## Textabschnitt

****

Der Film kann nicht rezensiert werden, ohne ein Wort über Charlotte Roche zu verlieren. Offensichtlich geht es in Schoßgebete nur um ihre höchst eigensinnige Sicht auf die Welt. Diese Sichtweise wird dem Zuschauer in sehr langatmigen und teilweise stark ausartenden Monologen präsentiert. Auch wenn Elizabeth Kiehl Dialoge mit ihrem Mann, ihrer Tochter oder ihrer Psychologin führt, letztendlich steht einzig und allein die neurotische Mutter im Mittelpunkt des gesamten Films. Die Nebencharaktere bringen den Film kaum bis gar nicht voran. Dadurch fällt die tolle Besetzung mit Jürgen Vogel, Juliane Köhler und Anna Stieblich gar nicht auf. Im Umkehrschluss heißt das, dass Lavinia Wilson in diesem Kontext ihre Rolle perfekt spielt. Ihre Mimik und Gestik, die sie der Hauptrolle der Elizabeth verleiht, verstärken den Eindruck, dass das gesamte Projekt Roche-zentriert sein soll.

****

## Bereitgestellte Daten
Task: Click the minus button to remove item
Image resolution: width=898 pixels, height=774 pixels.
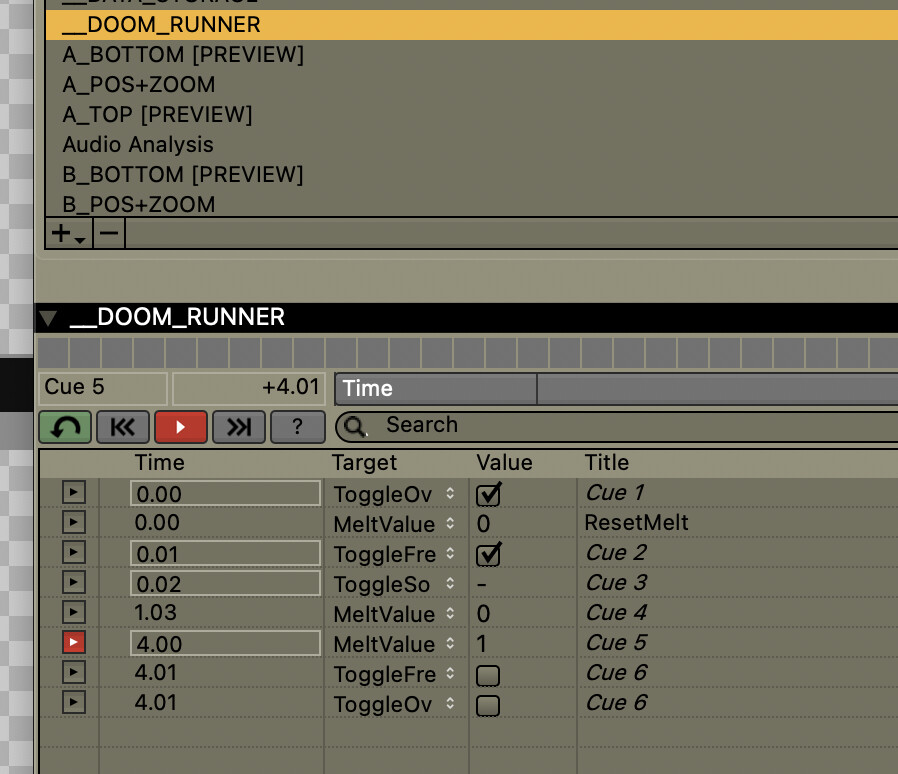Action: coord(109,234)
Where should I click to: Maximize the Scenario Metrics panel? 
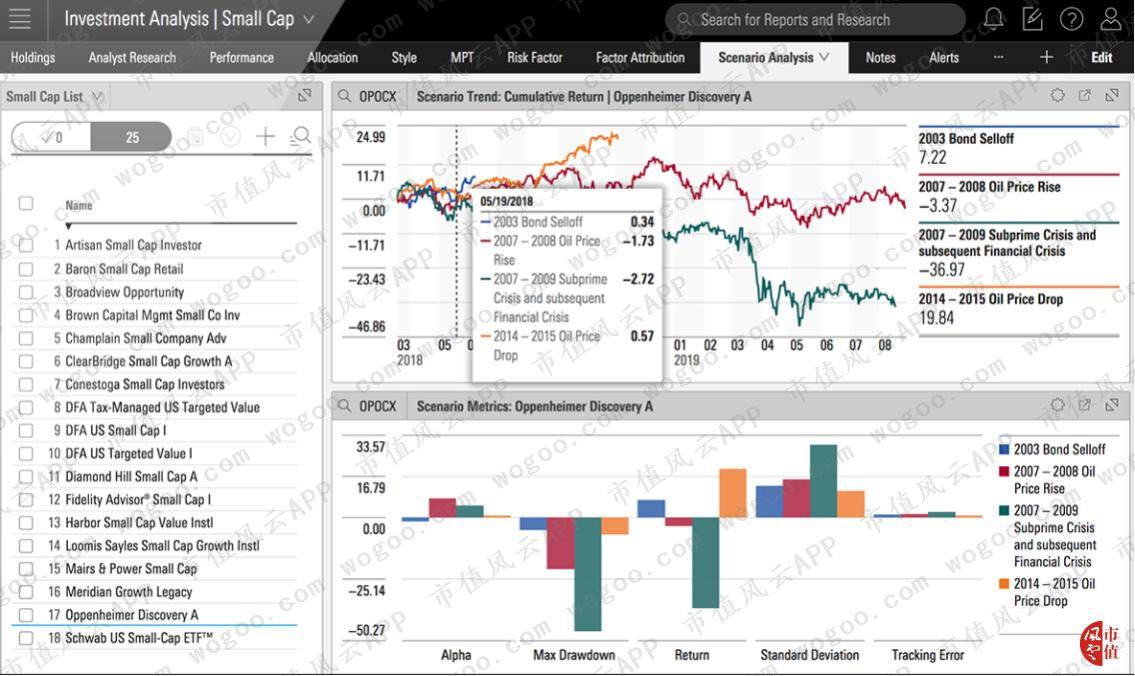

****

## Aufgaben
[a] Gib aus der Filmkritik einen Abschnitt wortgetreu wieder: Setze bei den Worten „Der Film kann“ ein und ende nach „Roche-zentriert sein soll.“.
[b] Welche drei Namen nennt die Filmkritik für die tolle Besetzung, die gar nicht auffällt?
Die Daten werden hier nicht gebraucht.

## Lösungen
[a]
Der Film kann nicht rezensiert werden, ohne ein Wort über Charlotte Roche zu verlieren. Offensichtlich geht es in Schoßgebete nur um ihre höchst eigensinnige Sicht auf die Welt. Diese Sichtweise wird dem Zuschauer in sehr langatmigen und teilweise stark ausartenden Monologen präsentiert. Auch wenn Elizabeth Kiehl Dialoge mit ihrem Mann, ihrer Tochter oder ihrer Psychologin führt, letztendlich steht einzig und allein die neurotische Mutter im Mittelpunkt des gesamten Films. Die Nebencharaktere bringen den Film kaum bis gar nicht voran. Dadurch fällt die tolle Besetzung mit Jürgen Vogel, Juliane Köhler und Anna Stieblich gar nicht auf. Im Umkehrschluss heißt das, dass Lavinia Wilson in diesem Kontext ihre Rolle perfekt spielt. Ihre Mimik und Gestik, die sie der Hauptrolle der Elizabeth verleiht, verstärken den Eindruck, dass das gesamte Projekt Roche-zentriert sein soll.

[b] Jürgen Vogel, Juliane Köhler und Anna Stieblich